Updated on March 18, 2014


Well known 19th century writer, Emily Bronte, delivers one of her best and most loved novels, Wuthering Heights, a read that is shocking and entertaining to every generation. Emily Bronte’s life was full of heartache and hardships, and it shows in her writings. From the early death of her parents, the stress of caring for her siblings, and the lack of necessities of life, Bronte knew what suffering was. Thankfully, Emily Bronte expressed her artistry in writing, making an audience out of many. She never married, and died at the early age of 30, yet, she can be greatly appreciated for her enlightening works that not only entertain but affect people greatly. Wuthering Heights is one of her most popular works, this novel is no ‘walk in the park’ rather it strains its reader to continue reading in hope of a happy ending.

Wuthering Heights is narrated by two very different characters. It begins with Lockwood a new tenant of Thrushcross Grange, and the majority is narrated by Nelly Dean, a past resident and past servant of the estate. Lockwood enters the scene in the first chapter, and finds that his landlord is a very mysterious man, almost as mysterious as Wuthering Heights itself. Not only is Heathcliff, the landlord, mysterious, but he seems to have a temper and disposition that is very disturbing.

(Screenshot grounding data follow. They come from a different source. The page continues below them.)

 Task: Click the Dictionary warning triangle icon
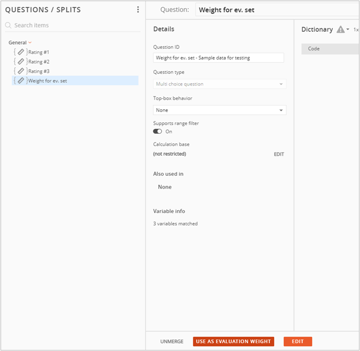click(340, 29)
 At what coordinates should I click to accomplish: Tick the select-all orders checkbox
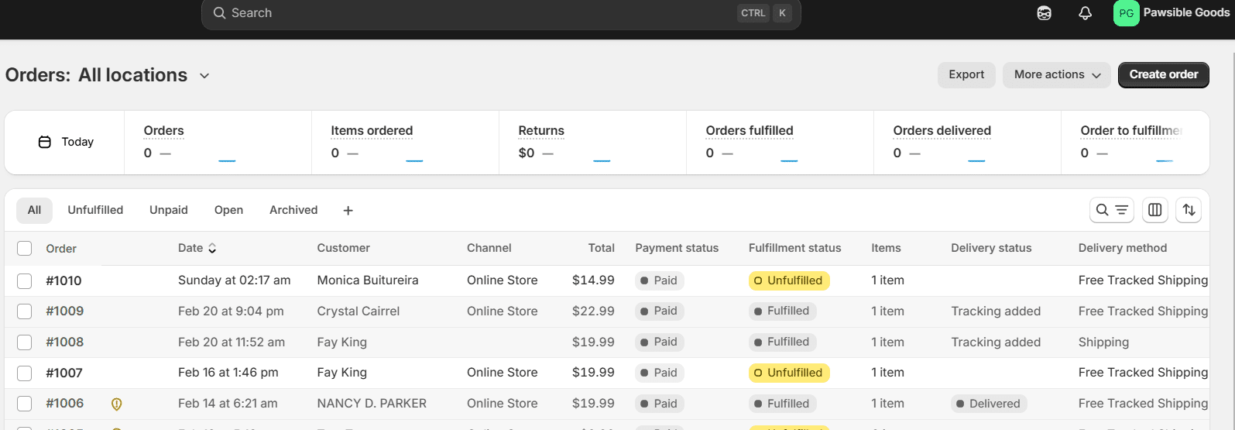(x=25, y=248)
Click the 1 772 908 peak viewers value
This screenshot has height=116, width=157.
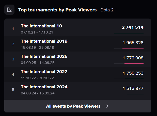[x=133, y=58]

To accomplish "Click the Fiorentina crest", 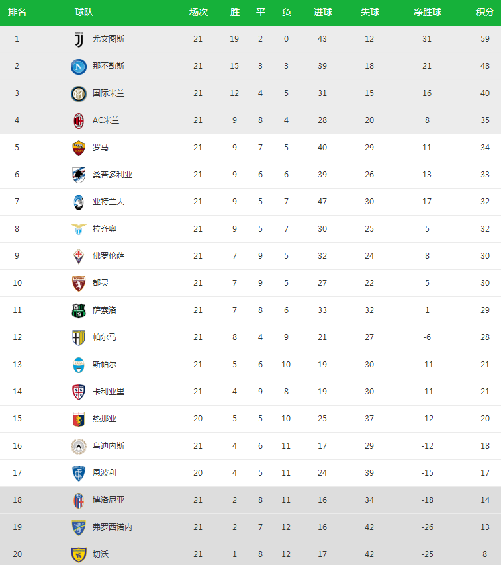I will 79,256.
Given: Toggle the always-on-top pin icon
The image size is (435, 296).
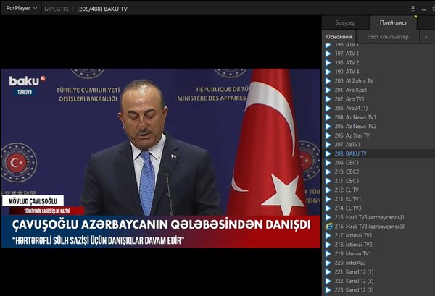Looking at the screenshot, I should [x=413, y=7].
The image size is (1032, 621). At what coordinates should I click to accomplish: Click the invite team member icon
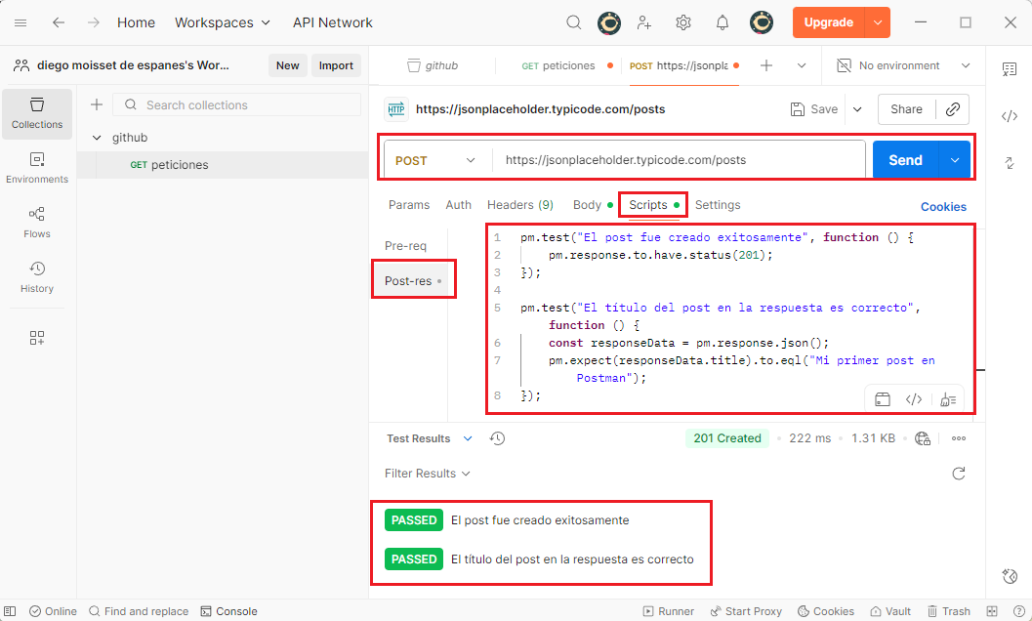(643, 22)
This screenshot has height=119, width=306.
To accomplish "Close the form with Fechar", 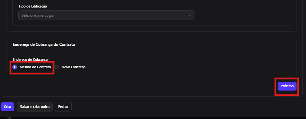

In order to understand what kind of world he is now residing Lockwood confides in Nelly Dean, and she meticulously informs him of the history of Wuthering heights.

It would seem by the testimony of Nelly, that she was very intimate with many of the characters. She shows how brutality and brilliance can be contained in the most beautiful of women, and she shows the reality of physical abuse in relationships. Aside from the negativity and family drama, Wuthering Heights is, in essence, a love story. It is a love story between Catherine and Heathcliff.

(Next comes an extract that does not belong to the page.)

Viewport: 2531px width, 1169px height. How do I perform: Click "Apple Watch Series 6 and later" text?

Catherine Earnshaw is the privileged daughter of the Master of Wuthering Heights, her future as a young lady is to marry someone of good fortune and to give birth to an heir. Catherine was very a haughty as a child, but considerably beautiful, and as she grew older she only increased in both of her strongest attributes. Catherine’s whole life becomes more complicated when a foundling arrives with Mr. Earnshaw. Heathcliff now enters the picture.

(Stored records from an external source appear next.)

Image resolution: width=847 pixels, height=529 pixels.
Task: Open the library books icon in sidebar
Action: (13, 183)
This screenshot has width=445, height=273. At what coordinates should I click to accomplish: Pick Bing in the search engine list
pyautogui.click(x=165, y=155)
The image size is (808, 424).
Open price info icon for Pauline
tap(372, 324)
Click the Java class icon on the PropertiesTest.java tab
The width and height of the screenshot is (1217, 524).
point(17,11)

Heathcliff is not of good fortune, in fact, his origin is a mystery. He is a kindred spirit to Catherine, though, from the very beginning. Their relationship is intense and quite confusing. As a child under the Earnshaw household, Heathcliff was despised by Catherine’s brother Hindley and even Nelly Dean. Heathcliff, though, was loved by Mr. Earnshaw, and because of this and the special treatment he received; he was hated by Hindley. Heathcliff grew up under Hindley’s abuse and Catherine, his dear companion, stayed silent about it. Still Catherine and Heathcliff were inseparable. They were partners in crime, and withstood punishment together; they grieved Mr. Earnshaw’s death, and comforted one another and most of all they were each other’s identity.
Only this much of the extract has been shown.